The persistence of the substrate-derived ¹⁴N ENDOR signal upon replacement of 1 with 2 establishes that this signal does not come from the amino group of 1. In conjunction with the X-ray results, it proves that the signals of 1 and 2 both come from the purine ring nitrogen N1; the binding of any other ring nitrogen of 2 to cluster II would require a massive reorientation of 2 relative to that of 1. Given that the triphosphate of 1 is so tightly anchored,³ and that 2 clearly binds in the same general fashion as 1, we conclude that 1 (and 2) is positioned for catalysis through binding of the purine ring N1 to the unique Fe4 of cluster II.

Examination of the X-ray crystal structure of 1-MoaA suggests that when N1 binds, at least two other nitrogen atoms - N3 and the amino nitrogen - should be close enough to Fe4 that they would exhibit observable ¹⁵N dipolar hyperfine coupling to the cluster spin. Pulsed Mims ENDOR spectra of 1(¹⁵N)-MoaA reveal two ¹⁵N doublets centered at the ¹⁵N Larmor frequency, with respective maximum splittings of A(¹⁵N) = 0.5 MHz and 0.2 MHz (Fig S7). Overlap of the peaks, combined with the distortions from the Mims suppression ‘hole’ at the Larmor frequency,⁹ precludes a precise determination of the hyperfine tensors for the two nitrogens. However, simulations of the spectra establish the maximum and minimum dipolar components for each, from which we can set rough limits on the possible distances between the nitrogens and cluster Fe4 (Supplementary Material). This analysis places one nitrogen between 2.6 Å and 5.1 Å from the Fe, and the other at a distance greater than 3.6 Å.¹⁰

The bond between Fe4 of cluster II and N1 of 1, along with the anchoring of the triphosphate of 1 by the enzyme, strongly constrain the possible orientations of both the ribose and purine of bound 1. If we fix the triphosphate moiety as in the X-ray structure, only minor movements and rotations of the base and ribose are required to generate a structure of bound 1 consistent with the ENDOR data (Fig 3). In this model the Fe4-N1 distance is 1.94 Å, with the other two weakly-coupled nitrogens at ENDOR-compatible distances of 3.0 Å (N2) and 4.2 Å (N3). These differences from the X-ray structure may reflect the fact that the latter was obtained after soaking crystals with 1, SAM and Na-dithionite, conditions that had initiated catalysis and might have altered the binding mode. Alternatively, the ENDOR experiments are performed on an unconstrained enzyme/substrate complex formed in solution and subsequently frozen, whereas packing effects in the crystal might limit conformational changes needed to accommodate the substrate.

Figure 3.

Proposed model for 5′-GTP binding (C orange, N blue, O red, P purple) to the Fe4 ion of cluster 2 (S yellow, Fe green). The 5′-GTP model derived by X-ray crystallography is shown in white (PDB code 2FB3).
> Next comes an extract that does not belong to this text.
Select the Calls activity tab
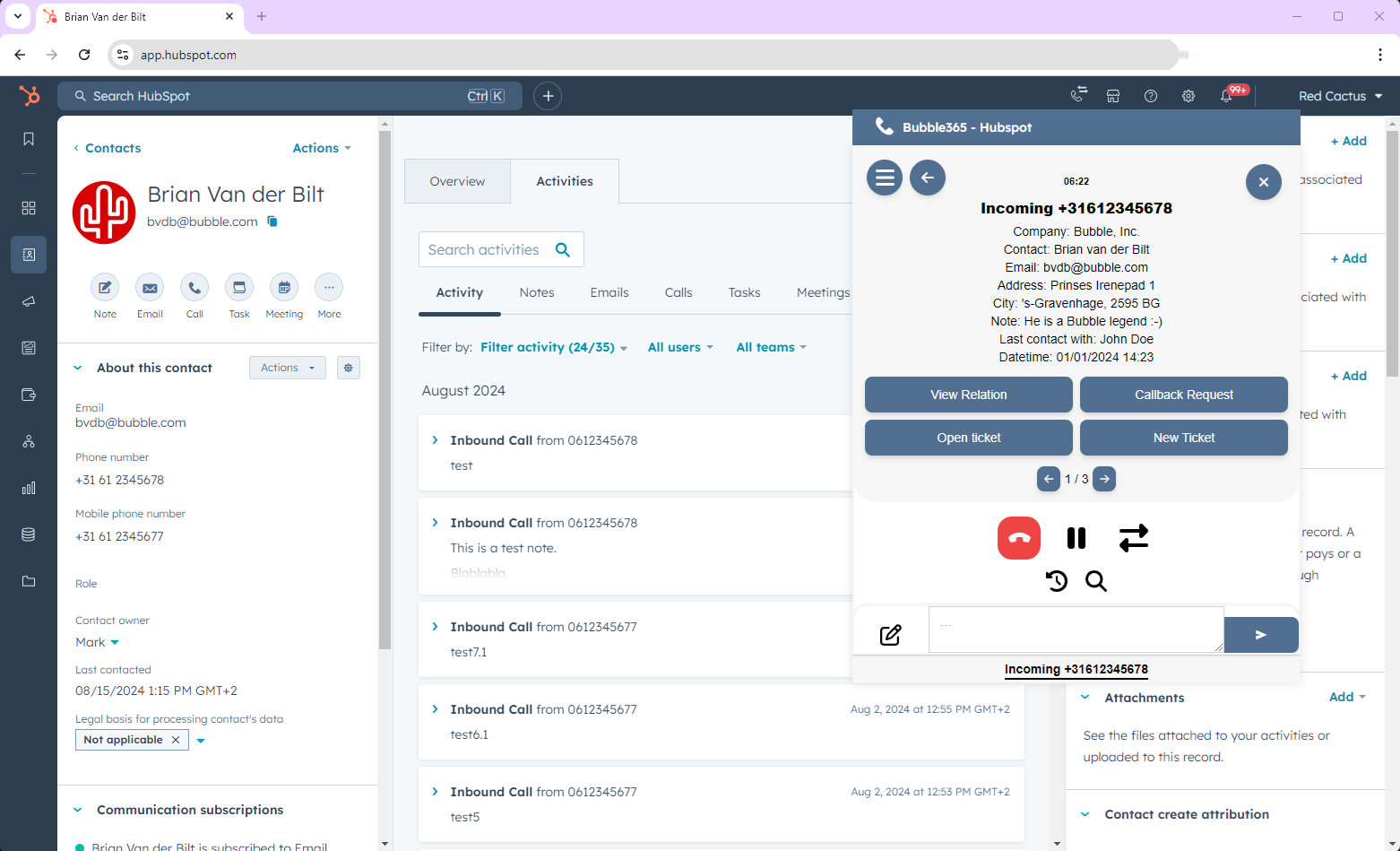Viewport: 1400px width, 851px height. (x=678, y=292)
The proposed structure of Fig 3 incorporates an Fe4-N1 bond that lies in the plane of the purine ring, and it thus implies that the purine binds as the enol tautomer, not the normally favored keto form. In support of this idea, S4 of cluster II and O6 of the putative guanine hydroxyl are in H-bonding distance (2.4 Å), although this was not imposed as a constraint while generating the structure. We surmise that such binding-induced tautomerization may play a mechanistic role by modulating the purine reactivity and/or stabilizing reaction intermediates.